• _Required action_
Go through the entries below from the first line and output each one exactly, up to and including the line with "Free Courses (48, 2452)".

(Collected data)
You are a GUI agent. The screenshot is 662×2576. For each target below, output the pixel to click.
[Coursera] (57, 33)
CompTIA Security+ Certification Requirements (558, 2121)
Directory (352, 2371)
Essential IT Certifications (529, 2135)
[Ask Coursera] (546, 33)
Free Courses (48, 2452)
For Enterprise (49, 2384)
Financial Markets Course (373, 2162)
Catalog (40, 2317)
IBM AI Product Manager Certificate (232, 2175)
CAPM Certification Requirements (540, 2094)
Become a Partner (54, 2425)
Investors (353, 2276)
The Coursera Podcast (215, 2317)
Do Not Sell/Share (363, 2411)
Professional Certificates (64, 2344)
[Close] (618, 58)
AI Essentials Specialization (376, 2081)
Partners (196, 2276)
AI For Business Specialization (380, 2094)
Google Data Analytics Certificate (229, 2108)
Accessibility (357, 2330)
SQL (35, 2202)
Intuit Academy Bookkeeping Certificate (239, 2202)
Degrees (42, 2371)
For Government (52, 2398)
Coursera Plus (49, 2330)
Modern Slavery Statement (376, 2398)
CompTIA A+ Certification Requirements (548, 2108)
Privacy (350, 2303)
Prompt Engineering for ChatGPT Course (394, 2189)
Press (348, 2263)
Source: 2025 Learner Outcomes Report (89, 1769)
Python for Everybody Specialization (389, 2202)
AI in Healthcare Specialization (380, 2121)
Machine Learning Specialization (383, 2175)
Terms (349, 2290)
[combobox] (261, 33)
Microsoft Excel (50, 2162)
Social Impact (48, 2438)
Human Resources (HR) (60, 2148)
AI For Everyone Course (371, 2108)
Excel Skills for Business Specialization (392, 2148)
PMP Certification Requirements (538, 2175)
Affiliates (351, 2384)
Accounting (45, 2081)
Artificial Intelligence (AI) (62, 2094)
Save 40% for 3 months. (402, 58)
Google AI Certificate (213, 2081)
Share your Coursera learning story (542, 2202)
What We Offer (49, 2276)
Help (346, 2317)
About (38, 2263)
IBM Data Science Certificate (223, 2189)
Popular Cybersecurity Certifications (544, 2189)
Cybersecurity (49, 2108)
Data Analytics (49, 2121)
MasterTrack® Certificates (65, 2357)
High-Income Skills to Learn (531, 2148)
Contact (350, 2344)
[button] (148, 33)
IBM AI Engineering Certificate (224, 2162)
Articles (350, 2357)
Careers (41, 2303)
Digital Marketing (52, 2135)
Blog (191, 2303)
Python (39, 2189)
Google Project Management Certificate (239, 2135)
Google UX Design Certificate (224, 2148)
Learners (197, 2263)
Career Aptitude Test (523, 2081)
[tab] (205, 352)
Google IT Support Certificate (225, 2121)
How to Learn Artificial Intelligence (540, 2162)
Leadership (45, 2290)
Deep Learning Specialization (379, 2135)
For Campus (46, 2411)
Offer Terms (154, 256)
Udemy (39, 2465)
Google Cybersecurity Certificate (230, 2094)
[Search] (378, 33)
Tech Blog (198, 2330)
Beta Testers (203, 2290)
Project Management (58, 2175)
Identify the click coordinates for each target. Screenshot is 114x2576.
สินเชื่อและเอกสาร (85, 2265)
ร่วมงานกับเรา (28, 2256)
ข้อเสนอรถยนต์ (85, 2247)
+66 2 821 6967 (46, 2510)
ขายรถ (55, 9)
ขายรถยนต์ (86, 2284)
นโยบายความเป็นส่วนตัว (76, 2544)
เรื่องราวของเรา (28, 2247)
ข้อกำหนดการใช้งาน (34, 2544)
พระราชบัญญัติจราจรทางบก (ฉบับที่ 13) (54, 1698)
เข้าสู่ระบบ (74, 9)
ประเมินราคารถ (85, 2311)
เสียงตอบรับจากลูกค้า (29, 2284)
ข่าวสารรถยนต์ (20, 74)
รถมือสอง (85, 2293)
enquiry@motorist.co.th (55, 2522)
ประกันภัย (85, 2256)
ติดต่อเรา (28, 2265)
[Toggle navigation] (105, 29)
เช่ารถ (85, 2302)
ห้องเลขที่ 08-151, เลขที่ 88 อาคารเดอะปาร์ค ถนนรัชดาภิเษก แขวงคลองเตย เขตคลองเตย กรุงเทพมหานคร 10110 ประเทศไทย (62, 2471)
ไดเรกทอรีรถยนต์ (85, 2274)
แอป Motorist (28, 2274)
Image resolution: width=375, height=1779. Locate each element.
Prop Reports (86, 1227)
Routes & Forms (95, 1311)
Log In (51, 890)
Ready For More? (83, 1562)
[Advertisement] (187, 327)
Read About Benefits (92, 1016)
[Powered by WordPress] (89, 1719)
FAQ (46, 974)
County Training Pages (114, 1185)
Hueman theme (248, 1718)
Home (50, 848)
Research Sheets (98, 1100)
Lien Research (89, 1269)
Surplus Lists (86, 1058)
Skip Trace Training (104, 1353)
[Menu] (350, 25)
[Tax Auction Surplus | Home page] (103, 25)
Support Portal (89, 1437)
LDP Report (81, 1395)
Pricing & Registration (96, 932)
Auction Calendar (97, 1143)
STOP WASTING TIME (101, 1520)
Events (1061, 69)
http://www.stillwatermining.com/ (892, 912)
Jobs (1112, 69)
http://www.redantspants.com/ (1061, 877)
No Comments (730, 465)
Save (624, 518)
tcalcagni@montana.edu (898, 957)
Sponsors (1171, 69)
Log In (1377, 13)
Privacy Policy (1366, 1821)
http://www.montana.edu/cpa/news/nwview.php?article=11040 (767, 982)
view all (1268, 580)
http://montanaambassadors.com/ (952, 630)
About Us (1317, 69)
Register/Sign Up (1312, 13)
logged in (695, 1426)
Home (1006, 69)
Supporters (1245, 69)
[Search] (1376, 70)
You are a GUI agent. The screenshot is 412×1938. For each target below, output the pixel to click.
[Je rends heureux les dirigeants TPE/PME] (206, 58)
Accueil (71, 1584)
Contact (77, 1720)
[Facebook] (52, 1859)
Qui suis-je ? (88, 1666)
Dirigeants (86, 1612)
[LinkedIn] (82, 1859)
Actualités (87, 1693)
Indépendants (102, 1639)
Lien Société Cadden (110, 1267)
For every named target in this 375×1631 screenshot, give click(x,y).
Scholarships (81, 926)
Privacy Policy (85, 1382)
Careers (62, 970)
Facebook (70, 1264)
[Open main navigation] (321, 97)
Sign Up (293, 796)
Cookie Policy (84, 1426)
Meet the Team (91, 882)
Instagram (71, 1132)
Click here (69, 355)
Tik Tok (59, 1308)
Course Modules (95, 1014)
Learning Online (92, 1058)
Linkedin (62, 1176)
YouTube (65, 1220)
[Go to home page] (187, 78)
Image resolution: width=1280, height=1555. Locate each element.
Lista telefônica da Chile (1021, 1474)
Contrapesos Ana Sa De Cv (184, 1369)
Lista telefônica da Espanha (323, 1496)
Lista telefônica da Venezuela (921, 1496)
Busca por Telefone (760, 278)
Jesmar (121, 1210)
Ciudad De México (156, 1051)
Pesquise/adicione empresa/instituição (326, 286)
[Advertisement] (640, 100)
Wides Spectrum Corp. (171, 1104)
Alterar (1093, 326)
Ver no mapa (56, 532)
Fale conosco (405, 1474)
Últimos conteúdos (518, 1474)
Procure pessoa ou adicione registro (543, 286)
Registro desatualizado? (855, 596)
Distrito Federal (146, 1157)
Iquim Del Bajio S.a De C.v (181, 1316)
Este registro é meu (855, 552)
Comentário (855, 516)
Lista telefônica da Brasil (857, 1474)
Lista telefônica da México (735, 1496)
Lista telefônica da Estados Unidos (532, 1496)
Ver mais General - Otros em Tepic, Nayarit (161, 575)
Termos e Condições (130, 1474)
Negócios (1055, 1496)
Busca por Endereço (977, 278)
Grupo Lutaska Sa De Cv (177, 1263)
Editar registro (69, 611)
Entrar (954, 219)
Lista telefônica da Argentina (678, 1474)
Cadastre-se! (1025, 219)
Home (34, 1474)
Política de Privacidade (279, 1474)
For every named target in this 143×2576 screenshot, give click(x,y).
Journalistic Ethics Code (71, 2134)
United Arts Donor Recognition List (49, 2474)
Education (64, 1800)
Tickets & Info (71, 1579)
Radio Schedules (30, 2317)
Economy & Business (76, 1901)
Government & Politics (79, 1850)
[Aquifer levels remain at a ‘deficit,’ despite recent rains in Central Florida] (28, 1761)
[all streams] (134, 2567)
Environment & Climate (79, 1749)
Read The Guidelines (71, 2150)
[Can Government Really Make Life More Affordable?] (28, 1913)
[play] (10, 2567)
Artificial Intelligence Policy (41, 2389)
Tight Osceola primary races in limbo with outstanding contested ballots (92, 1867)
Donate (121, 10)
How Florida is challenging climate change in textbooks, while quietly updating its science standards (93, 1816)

• _Solution_
You are a GUI agent. The screenshot is 662×2576. For each target below, output the pixel to click.
[Coursera] (57, 33)
CompTIA Security+ Certification Requirements (558, 2121)
Directory (352, 2371)
Essential IT Certifications (529, 2135)
[Ask Coursera] (546, 33)
Free Courses (48, 2452)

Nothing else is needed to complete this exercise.